┌─ ARTICLE
So let's just forget "fair" or "unfair" momentarily and instead talk about "kind" or "unkind." The DM's response was surely unkind.
Sure. This is very group dependent, though. For groups with players who care about that sort of inequity, change to point buy or array. There are a lot of groups where players just don't care about the inequity, though.

Right now I play in 2 games. I DM one and play in the other. Neither group cares who rolls what for stats. In the group I play in, my PC's stats while good, are in the middle of the 5 players. Two have fantastic stats, and two have worse, but decent stats. Mine are good, but not fantastic.

Nobody cares. We all are having a blast contributing to the game both in and out of combat and it doesn't matter if one player has +6 and another has +3. This is 5th edition with it's bounded accuracy, so we all have pretty good odds of success and with a D20, the +3s beat the +6s a fair amount of the time.

In the group I DM, there's a similar range of stats, though I think only one player rolled really well.
 


Ath-kethin

Elder Thing
Which is exactly how races going forward work.
Sure. And it's about time. I'm glad they came around on that, after 40 odd years.

I haven't used/allowed racial bility modifiers in my games since 2005 or so. My logic is, if a race is "known" for a thing (like elves being good with magic), a player can lean into that idea or not as they see fit.

While you could make a case that the natural affinity (i.e. Int bonus) should apply whether or not a character is designed around that affinity, I've found find players are much happier with greater options.
 


Musing Mage

Pondering D&D stuff
For 5e I use 3d6, assign as desired.

If players are unhappy with their attributes they may invoke a Faustian bargain, in which they may reroll the character but must keep the new rolls regardless of whether it's an improvement. Further, I take the discarded stats and craft them into an enemy who is on the hunt for the PC. :devilish:
 

Maxperson

Morkus from Orkus
For 5e I use 3d6, assign as desired.

If players are unhappy with their attributes they may invoke a Faustian bargain, in which they may reroll the character but must keep the new rolls regardless of whether it's an improvement. Further, I take the discarded stats and craft them into an enemy who is on the hunt for the PC. :devilish:
"Help! Help! I'm being hunted by below average man!" :p
 

FitzTheRuke

Legend
now this is why we stopped rolling. people would reroll and reroll and take the best... or in your case roll then if it isn't 'good enough' take the stats...

Yeah, us too. Everyone I've ever known who's rolled will take their rolled-stats as-is if they are good but will whine and whinge if they're bad and expect a reroll. Therefore, rolling always, ALWAYS results in above-average rolls. Worse, the player who rolled a "just okay" character winds up stuck with it, while the person who rolled badly and rerolls often gets a better array than the one who rolled "fine" the first time. That's the part that I find unfair, and the main reason why I use point-buy.
└─
# WHAT TO DO
**1)** Answer these questions about the ability score discussion above:
(a) How many players are in the group where the poster plays rather than DMs?
(b) Since about what year has one poster not used or allowed racial ability modifiers?
(c) What dice method does one poster use for 5e ability scores?
**2)** Please write the next part of the forum discussion about rolling for ability scores, continuing from its last sentence.
The lines that come next have nothing to do with the discussion above.
┌─ EXTRACTED DATA
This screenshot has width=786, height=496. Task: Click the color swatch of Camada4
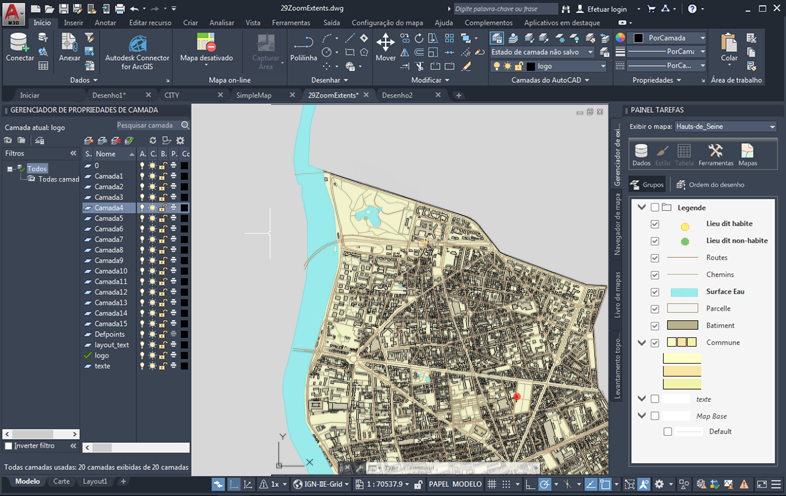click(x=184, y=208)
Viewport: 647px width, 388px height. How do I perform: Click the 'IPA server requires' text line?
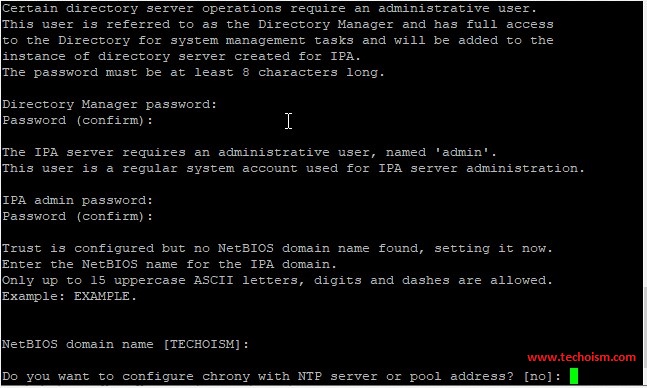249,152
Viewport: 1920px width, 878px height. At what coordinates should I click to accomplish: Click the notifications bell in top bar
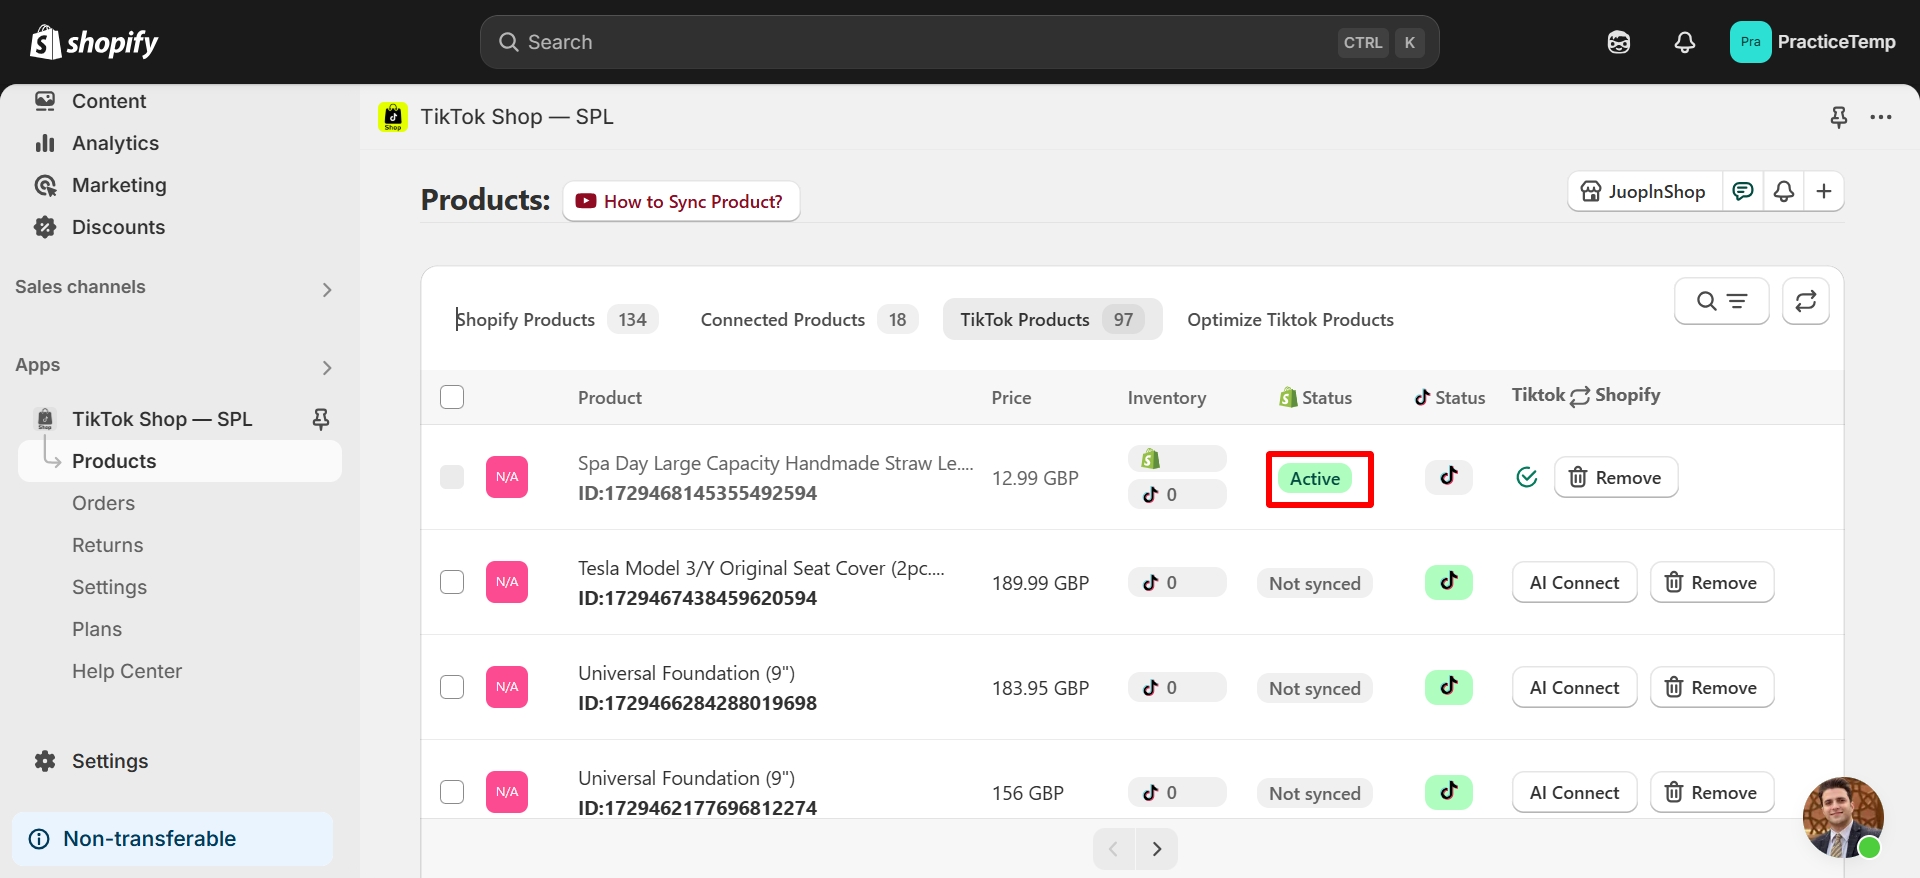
└─
# ANSWERS TO THE EXERCISES
**1)**
(a) Five players.
(b) Since about 2005.
(c) 3d6, assigned as desired.

**2)**
I agree with people who don't like point-buy that it winds up being disappointingly samey, but we just have to drop the idea that your stat array really says anything (interesting) at all about your character.
 

Vaalingrade

Legend
Sure. And it's about time. I'm glad they came around on that, after 40 odd years.

I haven't used/allowed racial bility modifiers in my games since 2005 or so. My logic is, if a race is "known" for a thing (like elves being good with magic), a player can lean into that idea or not as they see fit.

While you could make a case that the natural affinity (i.e. Int bonus) should apply whether or not a character is designed around that affinity, I've found find players are much happier with greater options.
It took me a significantly longer time to realize it wasn't needed.

It took pulling the whole game apart and doing inventory to realize I could just give the players floating bonuses, then do the work to make humans interesting without having the 'unique' ability to let you customize your character.
 

ART!

Deluxe Unhuman
no defense needed... I have seen WAY worse... and heck I have put up with worse.

what I have found is there is a lot of people who like rolling when they roll high and hate rolling when they roll low...

or maybemore accurately when they roll the stats more or less they want.
Yeah, it's pretty rare that people want a bunch of crappy scores, and if they're stuck with them they're generally going to feel at least a little "robbed".

BUT!

I played a character for several sessions a while back who I decided to roll ability scores for, and decided I wanted him to have low scores across the board, so I rerolled several times until I didn't have anything above a 9, and kept the rolls in order. He was a cleric with a wisdom of 5! He was challenging to play, but fun!